WHAT THE TASK ASKS: Reproduce the entries below word for word, from the start of the entries through the line that contains "(251, 472).". Leave the pictures out of your answer.

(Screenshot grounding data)
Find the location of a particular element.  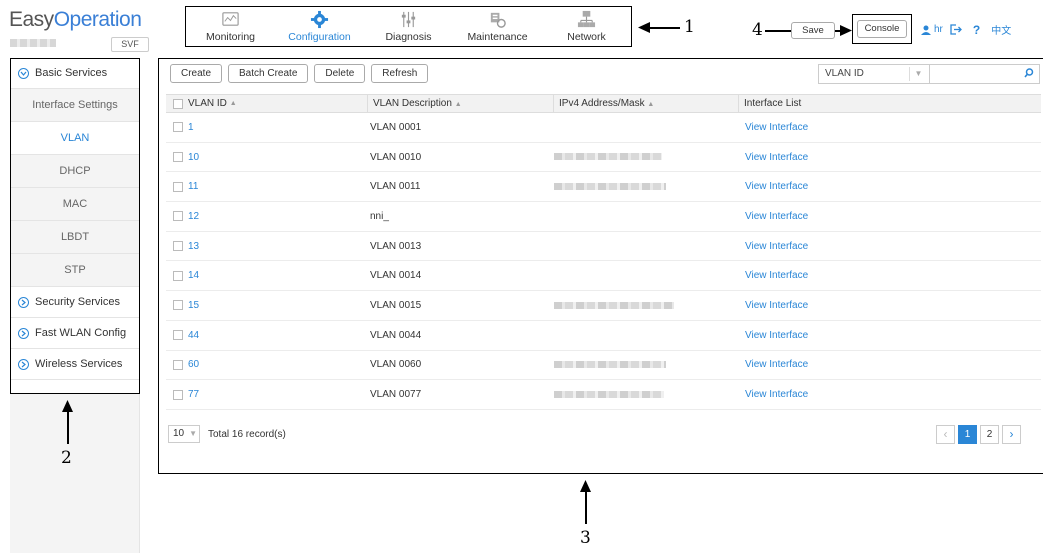

nav-diagnosis: Diagnosis is located at coordinates (409, 26).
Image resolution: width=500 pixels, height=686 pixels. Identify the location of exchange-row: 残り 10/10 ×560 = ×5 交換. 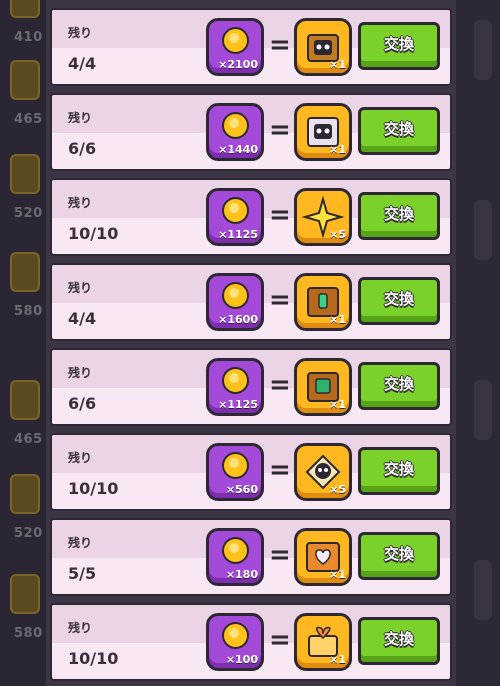
(251, 472).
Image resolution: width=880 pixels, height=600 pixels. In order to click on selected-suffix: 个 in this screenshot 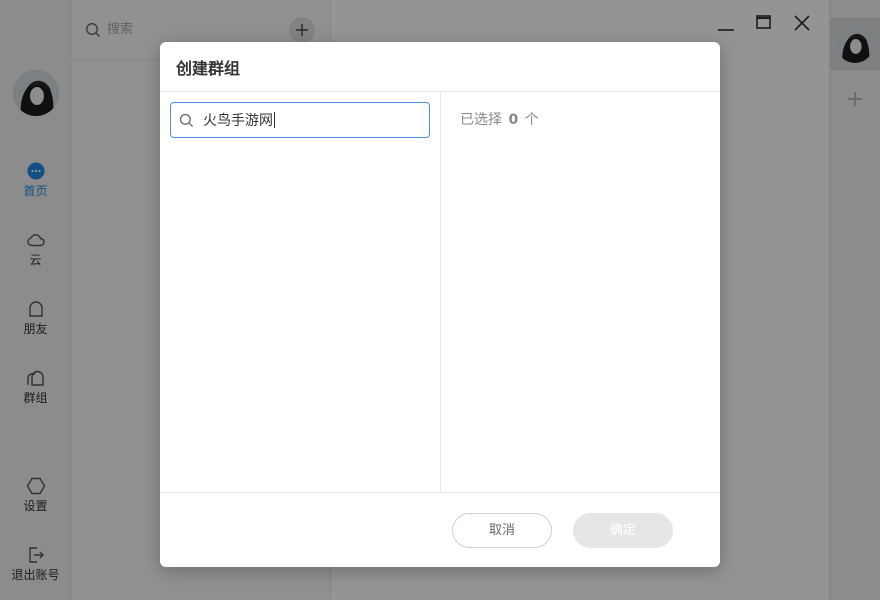, I will do `click(532, 120)`.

RESULT OF THE EXERCISE:
Find the location of a particular element.  

nav-diagnosis: Diagnosis is located at coordinates (409, 26).
Image resolution: width=500 pixels, height=686 pixels. Identify the location of exchange-row: 残り 10/10 ×560 = ×5 交換. 
(251, 472).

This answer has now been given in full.